Search This Blog

Friday, November 26, 2010

On Seeing "Avatar" Again

Viewing the film Avatar again reinforces my love-hate relationship with it: even though I sincerely would love to love it, I find it so derivative and deja-vu and tedious that I could scream. I love the sensuous animal nature of the Na'vis, and that is the entire extent of my admiration.

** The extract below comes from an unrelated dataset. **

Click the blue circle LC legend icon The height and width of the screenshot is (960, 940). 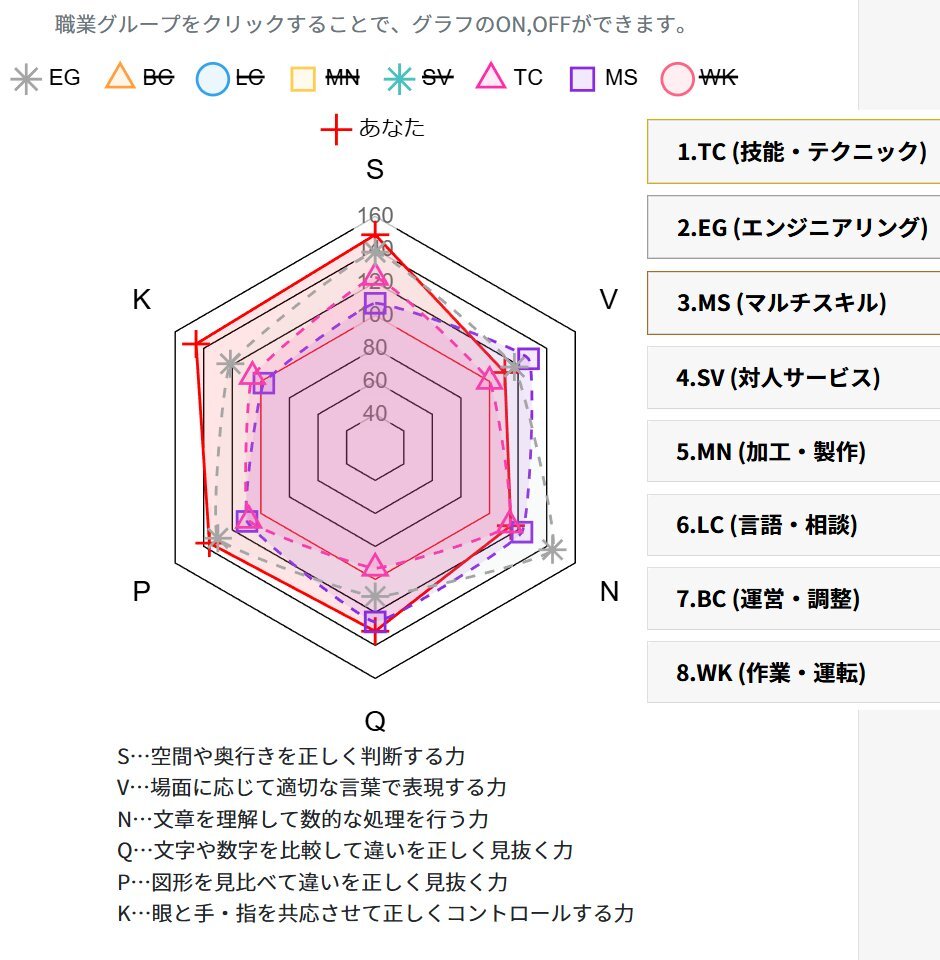click(x=213, y=78)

The story is based on a short story Call Me Joe from the 1950's that is immediately recognized, although in the short story, the action took place on the surface of Jupiter; i.e., a gas giant planet about which Pandora orbits. If you recall the shot of Pandora in its orbit, the gas giant has a Great Blue Spot storm on its surface atmosphere and looks a good deal like Jupiter and its Great Red Spot.
James Cameron also has what I consider a bad habit of having obsessionally structured scripts which he follows rather faithfully, only to have to edit out large portions of the finished product, leaving us with informational GAPs which tend to startle me, if no one else. The whole business of Sigourney Weaver's school was hard to grasp, and I am used to walking into movies in media res and getting a grasp without much problem.
Floating land masses, adrift in the atmosphere have been standard fare of surreal artists for a long time. Furthermore, they make absolutely no sense whatsoever in the atmosphere of Pandora, but they do have interesting possibilities for havens in the atmosphere's of gas giant planets.
The whole business of the Home Tree swept me immediately into Tolkien's Shire, along with his depiction of the evils of industrialization in the Shire being paralleled by the "company's" mining operation for "unobtainium"
I found the company middle-level management hacks practicing their putting in space a sincere homage to Borges: a mirror of infinite representations; how many times may one use a stock scene? I fully expected Peter Boyle from Outland to smile at me; his quest was illicit drugs, however. (I must also admit that Sigourney Weaver had begun to resemble Frances Sternhagen - also in Outland - quite a bit.)
The characters were shallow depictions: Military Man, Company Hack (... I mean, can't you just sense Paul Reiser as the hack from Aliens in this? I felt so bad to see Giovanni Ribisi wasted in a mish-mosh of characters stitched together.) I found the mechanized body suit in which the Military Man fights at the end too redolent of Sigourney Weaver in her mechanized hydraulic body suit in Aliens.
I thought the religious theme shallow, but what religious themes in films aren't when you think about it? Films that use traditional religious imagery to depict religious experience are doubly damned by too great a dose of sugar and saccharine.
The chase scenes through the forests looked like Star Wars forest moon of Endor, home of the Ewoks.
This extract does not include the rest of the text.